そのまま土地を返還しても建物が邪魔で他の用途に使用できなくなるからだ。土地の賃貸契約でこの原状回復は確定しており、その費用がある程度合理的に見積もれるため、ここでAROを計上することになる。AROは将来キャッシュアウトすることが確定的であり、よって、企業の買手にとってはその分買収対象企業の生み出す株主に帰属するキャッシュが減少し、それは株主資本価値の減少を意味する。


上記同様に小売業の例でたとえると、「事業計画上で閉店を予定しない場合、原状回復費用は不要となり、AROの元となっているキャッシュアウトは不要ではないか」という主張を耳にする機会がある。事業計画上では閉店予定していないかもしれないが、事業計画期間以後の期間において閉店することは十分に考えられるし、また店舗数自体が増加傾向にあったとしても、儲からないものを閉店したり、老朽化を機に撤退するという入れ替えは発生すると考えるのが、合理的である。そのように考えた場合将来においてやはりキャッシュアウトは発生し、従ってAROを企業価値から控除して株主資本価値を計算するべきということになる。


2. AROをバリュエーション上どのように考慮するのか

考慮する方法は、ストックで考えるものとフローで考えるものの2通りある。

ストックで考慮する場合は、BSに計上されているAROを有利子負債類似物として企業価値から控除する。ただし、AROは時間の経過とともに利息に相当する調整額を計上する必要があり、PL上は固定資産の減価償却費の中にに含まれるため、事業計画期間においてこれを調整する必要がある。


通常のバリュエーションでは対象企業から事業計画の提供をうけて、必要に応じて調整を施したものを前提とする。しかし、企業が事業計画を策定する際には通常設備投資にかかる費用のみしか考慮されないことが多く、従って事業計画に織り込まれている減価償却費は資産除去債務の調整額を織り込んでいないことも多い。このため、事業計画には資産除去債務の調整額を織り込んでいないことを前提として、PLの調整を省略することもある。

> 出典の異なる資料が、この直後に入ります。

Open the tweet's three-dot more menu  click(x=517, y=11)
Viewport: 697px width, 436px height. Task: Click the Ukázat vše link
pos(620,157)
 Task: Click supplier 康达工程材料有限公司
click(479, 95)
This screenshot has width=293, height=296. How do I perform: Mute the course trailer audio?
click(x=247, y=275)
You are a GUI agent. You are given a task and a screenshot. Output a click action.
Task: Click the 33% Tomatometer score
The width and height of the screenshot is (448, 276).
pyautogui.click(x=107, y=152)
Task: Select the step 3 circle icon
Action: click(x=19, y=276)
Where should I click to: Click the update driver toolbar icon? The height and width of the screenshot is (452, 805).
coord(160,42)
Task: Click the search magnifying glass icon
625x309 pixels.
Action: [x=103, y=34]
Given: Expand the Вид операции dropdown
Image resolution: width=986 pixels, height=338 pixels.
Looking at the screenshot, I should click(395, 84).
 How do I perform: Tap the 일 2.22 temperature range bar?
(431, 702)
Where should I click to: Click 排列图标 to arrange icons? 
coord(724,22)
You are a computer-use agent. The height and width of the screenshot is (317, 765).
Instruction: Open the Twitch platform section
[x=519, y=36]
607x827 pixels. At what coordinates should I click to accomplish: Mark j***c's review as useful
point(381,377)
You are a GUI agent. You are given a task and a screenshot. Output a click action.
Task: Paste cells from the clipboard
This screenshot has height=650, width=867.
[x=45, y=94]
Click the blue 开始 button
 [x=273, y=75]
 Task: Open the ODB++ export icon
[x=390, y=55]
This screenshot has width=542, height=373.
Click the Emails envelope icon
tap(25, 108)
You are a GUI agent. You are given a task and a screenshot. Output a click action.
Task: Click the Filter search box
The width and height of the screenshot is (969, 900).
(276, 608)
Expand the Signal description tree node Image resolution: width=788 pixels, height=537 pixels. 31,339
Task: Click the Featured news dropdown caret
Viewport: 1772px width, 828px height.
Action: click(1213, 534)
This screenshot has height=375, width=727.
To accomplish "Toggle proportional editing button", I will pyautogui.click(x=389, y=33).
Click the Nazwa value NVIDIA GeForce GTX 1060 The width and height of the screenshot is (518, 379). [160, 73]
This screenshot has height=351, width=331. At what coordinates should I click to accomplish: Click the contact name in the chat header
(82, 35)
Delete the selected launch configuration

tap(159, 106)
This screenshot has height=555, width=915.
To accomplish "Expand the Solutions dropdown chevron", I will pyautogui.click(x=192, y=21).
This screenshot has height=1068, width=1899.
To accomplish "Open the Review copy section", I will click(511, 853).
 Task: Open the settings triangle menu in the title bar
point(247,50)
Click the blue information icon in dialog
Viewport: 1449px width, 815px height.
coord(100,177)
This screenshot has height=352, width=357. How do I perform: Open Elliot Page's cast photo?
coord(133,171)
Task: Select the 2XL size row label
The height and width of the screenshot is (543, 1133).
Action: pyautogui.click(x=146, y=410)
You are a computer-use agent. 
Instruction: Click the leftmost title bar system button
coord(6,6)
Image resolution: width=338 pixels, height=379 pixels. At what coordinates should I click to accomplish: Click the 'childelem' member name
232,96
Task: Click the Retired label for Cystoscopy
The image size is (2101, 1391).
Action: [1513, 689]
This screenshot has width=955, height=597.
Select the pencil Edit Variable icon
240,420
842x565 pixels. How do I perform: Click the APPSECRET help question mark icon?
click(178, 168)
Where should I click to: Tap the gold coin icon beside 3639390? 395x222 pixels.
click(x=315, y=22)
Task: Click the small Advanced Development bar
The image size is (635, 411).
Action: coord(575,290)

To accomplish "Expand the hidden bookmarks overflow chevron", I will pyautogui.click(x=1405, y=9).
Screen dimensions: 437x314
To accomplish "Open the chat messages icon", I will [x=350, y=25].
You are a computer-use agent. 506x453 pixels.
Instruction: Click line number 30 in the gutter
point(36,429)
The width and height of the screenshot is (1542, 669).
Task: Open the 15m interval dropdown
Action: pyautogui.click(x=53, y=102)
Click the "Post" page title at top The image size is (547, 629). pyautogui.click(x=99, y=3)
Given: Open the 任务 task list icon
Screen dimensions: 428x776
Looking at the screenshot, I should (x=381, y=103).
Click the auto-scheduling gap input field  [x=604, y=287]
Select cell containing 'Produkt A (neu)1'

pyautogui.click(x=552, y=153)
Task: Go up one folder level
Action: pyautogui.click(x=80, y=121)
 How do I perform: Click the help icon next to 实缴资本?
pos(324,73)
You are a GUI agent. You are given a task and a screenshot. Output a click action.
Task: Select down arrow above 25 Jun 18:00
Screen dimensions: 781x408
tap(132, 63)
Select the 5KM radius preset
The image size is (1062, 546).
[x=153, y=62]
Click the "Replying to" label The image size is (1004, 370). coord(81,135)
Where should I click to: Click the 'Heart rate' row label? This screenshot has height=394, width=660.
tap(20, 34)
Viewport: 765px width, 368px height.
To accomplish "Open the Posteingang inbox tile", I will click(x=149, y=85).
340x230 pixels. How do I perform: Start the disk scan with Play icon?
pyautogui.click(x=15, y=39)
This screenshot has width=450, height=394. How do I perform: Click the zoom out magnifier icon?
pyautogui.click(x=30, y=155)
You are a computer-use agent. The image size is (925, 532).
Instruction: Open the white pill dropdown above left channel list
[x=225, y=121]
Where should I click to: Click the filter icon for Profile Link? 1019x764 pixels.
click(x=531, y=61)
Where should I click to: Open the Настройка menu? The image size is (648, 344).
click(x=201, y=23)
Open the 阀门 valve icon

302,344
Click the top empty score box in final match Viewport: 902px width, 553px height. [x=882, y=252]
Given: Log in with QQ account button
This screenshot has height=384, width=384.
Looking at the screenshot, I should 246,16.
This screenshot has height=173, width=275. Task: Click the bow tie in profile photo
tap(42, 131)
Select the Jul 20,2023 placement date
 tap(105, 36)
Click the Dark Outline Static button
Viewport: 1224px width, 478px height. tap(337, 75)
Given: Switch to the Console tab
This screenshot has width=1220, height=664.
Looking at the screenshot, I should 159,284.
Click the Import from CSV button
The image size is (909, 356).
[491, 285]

万一減価償却費でAROが考慮されている場合は、減価償却費から該当額を除くため、営業利益が上昇し、その分税金が多くなり、減価償却の足し戻しも該当額だけ少なくなる。計画期間中は税効果分だけ価値が下がってしまうが、継続価値(ターミナルバリュー)では、多くの場合減価償却費が設備投資と相殺され、営業利益が高い分、事業価値が押し上げられるため、各々のケースの個別要因によるところとなり、価値が上がるのか、上がるのかは一概には言えない。


フローで調整する場合は、AROを運転資本と同様に扱いAROの増加分を運転資本の減少分ととらえる。


なお、注意すべきなのは、事業計画期間中に現状回復費用の支出が見込まれている場合である。その場合には、現在のBSに計上されているAROをそのまま企業価値から控除するのではなく、計画期間中に支出されるキャッシュに対応するAROをダブルカウントにならないように取り扱う必要がある。


自分が実務に携わって来た経験の中では、業種によりAROが非常に少ないこともあるため必ずしも全ての企業のバリュエーション上考慮されているわけではないようだが、原状回復費用が多額となる業界については要注意の論点となるため、バリュエーション上はしっかりと検討する必要がある。